[Data records]
------------------------------------------------

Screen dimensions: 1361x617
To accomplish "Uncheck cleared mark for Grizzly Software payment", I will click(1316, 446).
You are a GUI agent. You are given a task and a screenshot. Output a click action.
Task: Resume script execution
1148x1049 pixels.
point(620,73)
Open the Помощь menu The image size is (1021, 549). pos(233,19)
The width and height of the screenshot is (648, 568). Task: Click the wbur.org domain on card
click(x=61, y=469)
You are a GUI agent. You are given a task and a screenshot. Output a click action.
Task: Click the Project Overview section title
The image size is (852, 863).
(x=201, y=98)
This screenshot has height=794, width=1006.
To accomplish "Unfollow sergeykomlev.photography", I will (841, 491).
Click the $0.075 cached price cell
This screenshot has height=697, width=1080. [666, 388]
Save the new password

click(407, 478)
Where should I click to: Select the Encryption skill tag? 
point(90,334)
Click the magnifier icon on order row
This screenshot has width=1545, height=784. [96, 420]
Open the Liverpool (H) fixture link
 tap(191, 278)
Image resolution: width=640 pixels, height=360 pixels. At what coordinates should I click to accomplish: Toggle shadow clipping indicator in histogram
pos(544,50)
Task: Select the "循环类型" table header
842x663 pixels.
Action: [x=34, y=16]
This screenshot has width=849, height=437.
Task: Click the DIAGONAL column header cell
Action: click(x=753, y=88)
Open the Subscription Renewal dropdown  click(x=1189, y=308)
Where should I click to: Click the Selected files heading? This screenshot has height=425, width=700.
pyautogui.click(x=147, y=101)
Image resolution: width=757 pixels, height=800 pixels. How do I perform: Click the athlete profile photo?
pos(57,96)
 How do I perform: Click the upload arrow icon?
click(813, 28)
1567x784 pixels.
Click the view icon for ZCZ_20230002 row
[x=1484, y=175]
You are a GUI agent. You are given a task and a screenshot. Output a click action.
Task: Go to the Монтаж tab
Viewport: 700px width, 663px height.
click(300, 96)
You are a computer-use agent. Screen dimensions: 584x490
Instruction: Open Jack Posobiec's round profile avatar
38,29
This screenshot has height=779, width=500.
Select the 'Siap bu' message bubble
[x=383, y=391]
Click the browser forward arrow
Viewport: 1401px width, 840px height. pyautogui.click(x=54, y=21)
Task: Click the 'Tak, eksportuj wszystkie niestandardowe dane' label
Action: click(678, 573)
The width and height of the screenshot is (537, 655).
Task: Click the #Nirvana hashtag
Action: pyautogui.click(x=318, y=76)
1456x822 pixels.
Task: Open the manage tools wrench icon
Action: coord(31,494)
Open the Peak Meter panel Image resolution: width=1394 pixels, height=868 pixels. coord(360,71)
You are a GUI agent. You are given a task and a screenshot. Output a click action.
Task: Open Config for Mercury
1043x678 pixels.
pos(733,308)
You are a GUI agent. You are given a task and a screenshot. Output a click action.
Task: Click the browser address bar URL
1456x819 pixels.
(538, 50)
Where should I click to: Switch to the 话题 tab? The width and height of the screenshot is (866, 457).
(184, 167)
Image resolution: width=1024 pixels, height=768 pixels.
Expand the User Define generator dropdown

------------------------------------------------

• [THE EXERCISE]
Find every line in the items above that contains the word "perform", and copy each of those lines.

• [RESPONSE BELOW]
Image resolution: width=757 pixels, height=800 pixels. How do I perform: Click the athlete profile photo?
 How do I perform: Click the upload arrow icon?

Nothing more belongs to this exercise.